## Required work
**A)** In the barn camera thread, how many cameras were in the system bought from Lorex, and about what did it cost?
**B)** Reproduce word for word the part of the barn camera thread that begins at the words "I had made a" and stops after "go through it.".
**C)** Does the barn camera thread support each statement below? Answer yes or no for each, and quote the deciding words.
(i) crosscandyboers says their camera could work without the extender, but less reliably.
(ii) The camera system StaceyRosado bought records audio.
(iii) Cactus_Acres plans to add windows to the north side of the barn now.

## Source
==================================================
I also am a fellow Mac and Ipad user..If i were you..I would keep your dsl modem/router where it is, get a airport express (you can find them cheap on craigslist or pay 100 bucks for a new one) and plug it in that room that faces your barn which will give you the extra WiFi range. Install the app on your Ipad or log into the site with your Mac and presto!

the new airport expresses utilize wireless "N" so does the dropcam which will give you a little extra boost on range and quality...either which way i would recommend a 5Ghz wireless N capable camera with a Wireless "N" router.


----------



## Sether55 (Dec 5, 2014)

Does the camera have to have internet too? Our barn doesn't.


----------



## sassykat6181 (Nov 28, 2012)

My foscam camera is plugged into an internet cable but it can be used wireless. You would need some type of internet for this type of camera. I'm not sure about the others


----------



## crosscandyboers (Jun 1, 2014)

Our foscam is wireless. Because our barn is quite far from our house we have a wireless extender box in the barn right by the door and that goes to the main box in the house. It could go without an extender but it is not nearly as reliable that way.


----------



## Lstein (Oct 2, 2014)

I had made a post awhile back about what I do here http://www.thegoatspot.net/forum/f193/working-keeping-goats-172941/ it does require internet and power though.

What I do is I have a wifi booster sitting in the window of my barn and that gives a great signal in the barn. Then I can access the live feed from my phone/ipad/computer. I plan on setting up at least 3 more if I ever get to it, so I have all areas of the barn covered. The goats kid in a 30 x 20 ish area for inside, and I just keep decreasing the kidding side to make room for the kid side lol.

By looking at the distance between your house and barn I bet you could get a signal to a camera if you hade your router sitting in a window. The only trouble I see is that you have a tin building which doesn't let signals go through it.

I have the same trouble, hence why I have to keep my booster in the window. But once the booster gets a signal inside the barn, the whole inside of the barn will have a nice signal.


----------



## Cactus_Acres (Sep 24, 2013)

Are there boosters that are essentially glorified antennas that can handle weather? Like I said, I had to bore a hole in the baseboard of that stall, facing the House, when I needed to run an extension cord to the barn. If I can have that outside the barn, I can help boost a signal. I guess I ought to pick the camera I want, and see what, if any, signal it get before getting any boosters. My router is hanging on an interior wall across from this window (the router is in the center of the house). 

Btw, the side of the barn facing my house is the north side, so I would like to not add windows with the winds we get here. Maybe when we add on to the back of the barn, but not yet.


----------



## StaceyRosado (Oct 5, 2007)

we bought cameras from http://www.lorextechnology.com/ we got an 8 camera system for like 300.00 last year. Its been awesome. No audio but I dont need audio and I rather not listen to goat sounds. We have it hooked up for home security as well hence the 8 cameras.


----------



## fanov8 (Dec 2, 2014)
==================================================
## Provided material
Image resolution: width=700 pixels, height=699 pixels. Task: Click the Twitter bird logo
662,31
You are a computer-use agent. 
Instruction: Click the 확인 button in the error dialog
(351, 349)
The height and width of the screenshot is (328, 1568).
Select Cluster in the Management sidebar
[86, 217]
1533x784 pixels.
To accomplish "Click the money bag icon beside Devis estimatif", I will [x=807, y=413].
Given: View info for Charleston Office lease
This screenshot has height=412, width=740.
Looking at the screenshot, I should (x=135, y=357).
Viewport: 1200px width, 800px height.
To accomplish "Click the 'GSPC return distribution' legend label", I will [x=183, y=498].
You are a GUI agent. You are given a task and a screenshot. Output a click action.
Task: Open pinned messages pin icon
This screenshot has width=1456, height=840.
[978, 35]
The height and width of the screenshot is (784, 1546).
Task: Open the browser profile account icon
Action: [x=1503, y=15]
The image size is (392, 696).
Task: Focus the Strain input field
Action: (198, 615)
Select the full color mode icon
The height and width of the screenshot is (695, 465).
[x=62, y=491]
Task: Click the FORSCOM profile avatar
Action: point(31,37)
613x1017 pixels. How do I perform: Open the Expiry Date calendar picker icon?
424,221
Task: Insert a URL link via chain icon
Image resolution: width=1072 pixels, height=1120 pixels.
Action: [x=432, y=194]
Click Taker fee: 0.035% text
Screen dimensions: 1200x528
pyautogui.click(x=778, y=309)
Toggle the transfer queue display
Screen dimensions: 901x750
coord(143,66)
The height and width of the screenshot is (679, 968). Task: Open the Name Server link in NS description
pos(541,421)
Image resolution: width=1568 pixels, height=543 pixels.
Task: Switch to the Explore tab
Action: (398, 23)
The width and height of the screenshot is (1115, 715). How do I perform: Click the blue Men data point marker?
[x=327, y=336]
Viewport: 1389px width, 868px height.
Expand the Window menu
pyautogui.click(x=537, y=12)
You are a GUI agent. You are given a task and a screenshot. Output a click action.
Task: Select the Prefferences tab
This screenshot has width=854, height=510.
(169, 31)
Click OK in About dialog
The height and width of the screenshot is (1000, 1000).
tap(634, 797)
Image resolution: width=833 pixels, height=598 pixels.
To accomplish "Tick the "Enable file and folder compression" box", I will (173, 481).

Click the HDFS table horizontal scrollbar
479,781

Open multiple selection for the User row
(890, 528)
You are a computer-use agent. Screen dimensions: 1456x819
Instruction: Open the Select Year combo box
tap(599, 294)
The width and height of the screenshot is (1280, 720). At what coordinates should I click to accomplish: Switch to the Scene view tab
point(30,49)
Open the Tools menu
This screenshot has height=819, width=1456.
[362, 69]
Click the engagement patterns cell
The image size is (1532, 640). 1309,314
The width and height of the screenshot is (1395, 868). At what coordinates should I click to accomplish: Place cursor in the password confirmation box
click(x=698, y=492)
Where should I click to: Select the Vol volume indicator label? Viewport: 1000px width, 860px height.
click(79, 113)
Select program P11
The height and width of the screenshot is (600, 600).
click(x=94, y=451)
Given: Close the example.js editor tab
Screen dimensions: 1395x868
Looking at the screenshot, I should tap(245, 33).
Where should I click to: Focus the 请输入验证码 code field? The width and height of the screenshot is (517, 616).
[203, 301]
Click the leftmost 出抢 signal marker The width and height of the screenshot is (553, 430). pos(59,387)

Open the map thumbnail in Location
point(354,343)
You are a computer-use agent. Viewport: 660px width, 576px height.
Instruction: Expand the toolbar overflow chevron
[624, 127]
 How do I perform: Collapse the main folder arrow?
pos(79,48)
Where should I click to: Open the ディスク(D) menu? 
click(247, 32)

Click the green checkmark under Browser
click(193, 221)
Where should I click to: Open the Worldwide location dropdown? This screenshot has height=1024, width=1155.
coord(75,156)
==================================================
## Task responses
**A)** Eight cameras, for about $300.

**B)**
I had made a post awhile back about what I do here http://www.thegoatspot.net/forum/f193/working-keeping-goats-172941/ it does require internet and power though.

What I do is I have a wifi booster sitting in the window of my barn and that gives a great signal in the barn. Then I can access the live feed from my phone/ipad/computer. I plan on setting up at least 3 more if I ever get to it, so I have all areas of the barn covered. The goats kid in a 30 x 20 ish area for inside, and I just keep decreasing the kidding side to make room for the kid side lol.

By looking at the distance between your house and barn I bet you could get a signal to a camera if you hade your router sitting in a window. The only trouble I see is that you have a tin building which doesn't let signals go through it.

**C)**
(i) Yes: "It could go without an extender but it is not nearly as reliable that way."
(ii) No: "No audio but I dont need audio"
(iii) No: "I would like to not add windows with the winds we get here. Maybe when we add on to the back of the barn, but not yet."